[Raw records]
———

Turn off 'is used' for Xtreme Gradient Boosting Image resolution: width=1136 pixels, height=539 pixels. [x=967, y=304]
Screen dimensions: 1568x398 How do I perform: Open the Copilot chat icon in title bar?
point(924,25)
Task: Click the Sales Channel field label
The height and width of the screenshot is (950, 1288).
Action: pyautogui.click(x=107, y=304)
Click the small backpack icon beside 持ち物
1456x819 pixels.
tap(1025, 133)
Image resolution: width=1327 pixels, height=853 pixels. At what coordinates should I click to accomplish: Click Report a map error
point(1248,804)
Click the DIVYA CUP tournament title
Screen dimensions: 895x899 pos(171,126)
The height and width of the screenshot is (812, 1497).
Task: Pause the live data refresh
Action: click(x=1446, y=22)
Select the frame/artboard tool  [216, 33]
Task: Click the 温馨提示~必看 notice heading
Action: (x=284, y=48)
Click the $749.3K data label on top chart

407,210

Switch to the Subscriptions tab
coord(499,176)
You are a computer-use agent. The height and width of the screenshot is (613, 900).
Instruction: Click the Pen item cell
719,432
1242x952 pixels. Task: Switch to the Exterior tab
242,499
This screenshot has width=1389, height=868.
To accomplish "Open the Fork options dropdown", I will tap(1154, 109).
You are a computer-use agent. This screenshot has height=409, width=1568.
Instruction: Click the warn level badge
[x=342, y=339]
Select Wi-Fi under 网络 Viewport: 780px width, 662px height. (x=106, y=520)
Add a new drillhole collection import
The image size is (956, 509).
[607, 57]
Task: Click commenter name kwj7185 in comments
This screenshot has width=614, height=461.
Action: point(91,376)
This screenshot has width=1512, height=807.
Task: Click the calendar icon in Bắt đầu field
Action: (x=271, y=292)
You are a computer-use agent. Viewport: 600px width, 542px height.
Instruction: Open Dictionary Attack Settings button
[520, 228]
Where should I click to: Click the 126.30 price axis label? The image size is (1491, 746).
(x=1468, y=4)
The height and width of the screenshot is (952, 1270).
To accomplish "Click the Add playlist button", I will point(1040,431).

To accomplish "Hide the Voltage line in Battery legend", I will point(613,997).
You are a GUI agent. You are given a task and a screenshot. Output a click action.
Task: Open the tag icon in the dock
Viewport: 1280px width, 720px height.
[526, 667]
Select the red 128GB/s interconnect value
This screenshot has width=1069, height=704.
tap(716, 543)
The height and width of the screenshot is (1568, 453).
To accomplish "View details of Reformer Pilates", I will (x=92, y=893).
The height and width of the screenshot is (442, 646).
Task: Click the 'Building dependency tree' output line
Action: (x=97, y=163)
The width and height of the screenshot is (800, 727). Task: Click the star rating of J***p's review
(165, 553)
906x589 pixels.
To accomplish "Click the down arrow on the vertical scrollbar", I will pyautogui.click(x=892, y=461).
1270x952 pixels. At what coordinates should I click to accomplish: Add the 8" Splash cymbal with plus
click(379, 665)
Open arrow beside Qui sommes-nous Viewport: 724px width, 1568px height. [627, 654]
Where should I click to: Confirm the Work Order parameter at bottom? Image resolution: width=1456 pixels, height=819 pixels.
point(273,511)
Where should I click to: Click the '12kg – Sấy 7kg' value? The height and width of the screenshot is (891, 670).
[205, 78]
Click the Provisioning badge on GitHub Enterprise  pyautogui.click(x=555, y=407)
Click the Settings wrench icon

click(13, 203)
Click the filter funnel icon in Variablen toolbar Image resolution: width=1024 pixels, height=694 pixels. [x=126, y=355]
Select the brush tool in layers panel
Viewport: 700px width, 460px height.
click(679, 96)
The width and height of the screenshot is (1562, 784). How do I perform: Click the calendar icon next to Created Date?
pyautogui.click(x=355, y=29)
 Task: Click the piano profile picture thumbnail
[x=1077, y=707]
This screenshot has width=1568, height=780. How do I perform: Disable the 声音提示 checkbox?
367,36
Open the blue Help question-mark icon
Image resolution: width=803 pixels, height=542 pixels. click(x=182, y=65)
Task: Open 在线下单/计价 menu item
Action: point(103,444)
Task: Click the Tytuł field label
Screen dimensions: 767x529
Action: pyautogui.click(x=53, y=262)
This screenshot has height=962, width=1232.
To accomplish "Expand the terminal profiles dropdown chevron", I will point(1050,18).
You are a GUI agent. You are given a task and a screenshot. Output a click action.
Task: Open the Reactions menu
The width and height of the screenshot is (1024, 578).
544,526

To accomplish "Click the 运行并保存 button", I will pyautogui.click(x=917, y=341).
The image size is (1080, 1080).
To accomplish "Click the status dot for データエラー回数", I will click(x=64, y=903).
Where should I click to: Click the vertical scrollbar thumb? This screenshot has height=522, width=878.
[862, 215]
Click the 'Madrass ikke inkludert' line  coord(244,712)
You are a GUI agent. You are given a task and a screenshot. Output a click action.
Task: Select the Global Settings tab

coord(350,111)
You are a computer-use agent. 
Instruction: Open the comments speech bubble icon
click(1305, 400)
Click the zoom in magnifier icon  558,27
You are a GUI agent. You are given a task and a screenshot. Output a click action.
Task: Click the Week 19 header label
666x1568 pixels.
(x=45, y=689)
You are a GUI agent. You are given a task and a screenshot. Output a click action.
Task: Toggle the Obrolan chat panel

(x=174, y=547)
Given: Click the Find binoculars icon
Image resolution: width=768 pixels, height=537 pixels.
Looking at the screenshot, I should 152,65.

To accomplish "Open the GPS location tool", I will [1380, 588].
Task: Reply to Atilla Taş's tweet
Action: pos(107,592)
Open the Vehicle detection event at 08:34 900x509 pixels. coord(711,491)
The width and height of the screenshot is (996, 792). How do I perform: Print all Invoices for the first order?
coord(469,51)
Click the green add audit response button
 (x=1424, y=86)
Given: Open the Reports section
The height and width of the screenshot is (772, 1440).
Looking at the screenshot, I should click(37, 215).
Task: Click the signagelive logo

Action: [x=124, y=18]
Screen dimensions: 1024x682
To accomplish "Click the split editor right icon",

———

> [The problem]:
Extract every line of the raw records above verbatim, keeping the original order, spacing, and characters unchanged.

> [Task solution]:
Turn off 'is used' for Xtreme Gradient Boosting Image resolution: width=1136 pixels, height=539 pixels. [x=967, y=304]
Screen dimensions: 1568x398 How do I perform: Open the Copilot chat icon in title bar?
point(924,25)
Task: Click the Sales Channel field label
The height and width of the screenshot is (950, 1288).
Action: pyautogui.click(x=107, y=304)
Click the small backpack icon beside 持ち物
1456x819 pixels.
tap(1025, 133)
Image resolution: width=1327 pixels, height=853 pixels. At what coordinates should I click to accomplish: Click Report a map error
point(1248,804)
Click the DIVYA CUP tournament title
Screen dimensions: 895x899 pos(171,126)
The height and width of the screenshot is (812, 1497).
Task: Pause the live data refresh
Action: click(x=1446, y=22)
Select the frame/artboard tool  [216, 33]
Task: Click the 温馨提示~必看 notice heading
Action: (x=284, y=48)
Click the $749.3K data label on top chart

407,210

Switch to the Subscriptions tab
coord(499,176)
You are a computer-use agent. The height and width of the screenshot is (613, 900).
Instruction: Click the Pen item cell
719,432
1242x952 pixels. Task: Switch to the Exterior tab
242,499
This screenshot has width=1389, height=868.
To accomplish "Open the Fork options dropdown", I will tap(1154, 109).
You are a computer-use agent. This screenshot has height=409, width=1568.
Instruction: Click the warn level badge
[x=342, y=339]
Select Wi-Fi under 网络 Viewport: 780px width, 662px height. (x=106, y=520)
Add a new drillhole collection import
The image size is (956, 509).
[607, 57]
Task: Click commenter name kwj7185 in comments
This screenshot has width=614, height=461.
Action: point(91,376)
This screenshot has width=1512, height=807.
Task: Click the calendar icon in Bắt đầu field
Action: (x=271, y=292)
You are a computer-use agent. Viewport: 600px width, 542px height.
Instruction: Open Dictionary Attack Settings button
[520, 228]
Where should I click to: Click the 126.30 price axis label? The image size is (1491, 746).
(x=1468, y=4)
The height and width of the screenshot is (952, 1270).
To accomplish "Click the Add playlist button", I will point(1040,431).

To accomplish "Hide the Voltage line in Battery legend", I will point(613,997).
You are a GUI agent. You are given a task and a screenshot. Output a click action.
Task: Open the tag icon in the dock
Viewport: 1280px width, 720px height.
[526, 667]
Select the red 128GB/s interconnect value
This screenshot has width=1069, height=704.
tap(716, 543)
The height and width of the screenshot is (1568, 453).
To accomplish "View details of Reformer Pilates", I will (x=92, y=893).
The height and width of the screenshot is (442, 646).
Task: Click the 'Building dependency tree' output line
Action: (x=97, y=163)
The width and height of the screenshot is (800, 727). Task: Click the star rating of J***p's review
(165, 553)
906x589 pixels.
To accomplish "Click the down arrow on the vertical scrollbar", I will pyautogui.click(x=892, y=461).
1270x952 pixels. At what coordinates should I click to accomplish: Add the 8" Splash cymbal with plus
click(379, 665)
Open arrow beside Qui sommes-nous Viewport: 724px width, 1568px height. [627, 654]
Where should I click to: Confirm the Work Order parameter at bottom? Image resolution: width=1456 pixels, height=819 pixels.
point(273,511)
Where should I click to: Click the '12kg – Sấy 7kg' value? The height and width of the screenshot is (891, 670).
[205, 78]
Click the Provisioning badge on GitHub Enterprise  pyautogui.click(x=555, y=407)
Click the Settings wrench icon

click(13, 203)
Click the filter funnel icon in Variablen toolbar Image resolution: width=1024 pixels, height=694 pixels. [x=126, y=355]
Select the brush tool in layers panel
Viewport: 700px width, 460px height.
click(679, 96)
The width and height of the screenshot is (1562, 784). How do I perform: Click the calendar icon next to Created Date?
pyautogui.click(x=355, y=29)
 Task: Click the piano profile picture thumbnail
[x=1077, y=707]
This screenshot has width=1568, height=780. How do I perform: Disable the 声音提示 checkbox?
367,36
Open the blue Help question-mark icon
Image resolution: width=803 pixels, height=542 pixels. click(x=182, y=65)
Task: Open 在线下单/计价 menu item
Action: point(103,444)
Task: Click the Tytuł field label
Screen dimensions: 767x529
Action: pyautogui.click(x=53, y=262)
This screenshot has height=962, width=1232.
To accomplish "Expand the terminal profiles dropdown chevron", I will point(1050,18).
You are a GUI agent. You are given a task and a screenshot. Output a click action.
Task: Open the Reactions menu
The width and height of the screenshot is (1024, 578).
544,526

To accomplish "Click the 运行并保存 button", I will pyautogui.click(x=917, y=341).
The image size is (1080, 1080).
To accomplish "Click the status dot for データエラー回数", I will click(x=64, y=903).
Where should I click to: Click the vertical scrollbar thumb? This screenshot has height=522, width=878.
[862, 215]
Click the 'Madrass ikke inkludert' line  coord(244,712)
You are a GUI agent. You are given a task and a screenshot. Output a click action.
Task: Select the Global Settings tab

coord(350,111)
You are a computer-use agent. 
Instruction: Open the comments speech bubble icon
click(1305, 400)
Click the zoom in magnifier icon  558,27
You are a GUI agent. You are given a task and a screenshot. Output a click action.
Task: Click the Week 19 header label
666x1568 pixels.
(x=45, y=689)
You are a GUI agent. You are given a task and a screenshot. Output a click action.
Task: Toggle the Obrolan chat panel

(x=174, y=547)
Given: Click the Find binoculars icon
Image resolution: width=768 pixels, height=537 pixels.
Looking at the screenshot, I should 152,65.

To accomplish "Open the GPS location tool", I will [1380, 588].
Task: Reply to Atilla Taş's tweet
Action: pos(107,592)
Open the Vehicle detection event at 08:34 900x509 pixels. coord(711,491)
The width and height of the screenshot is (996, 792). How do I perform: Print all Invoices for the first order?
coord(469,51)
Click the green add audit response button
 (x=1424, y=86)
Given: Open the Reports section
The height and width of the screenshot is (772, 1440).
Looking at the screenshot, I should click(37, 215).
Task: Click the signagelive logo

Action: [x=124, y=18]
Screen dimensions: 1024x682
To accomplish "Click the split editor right icon",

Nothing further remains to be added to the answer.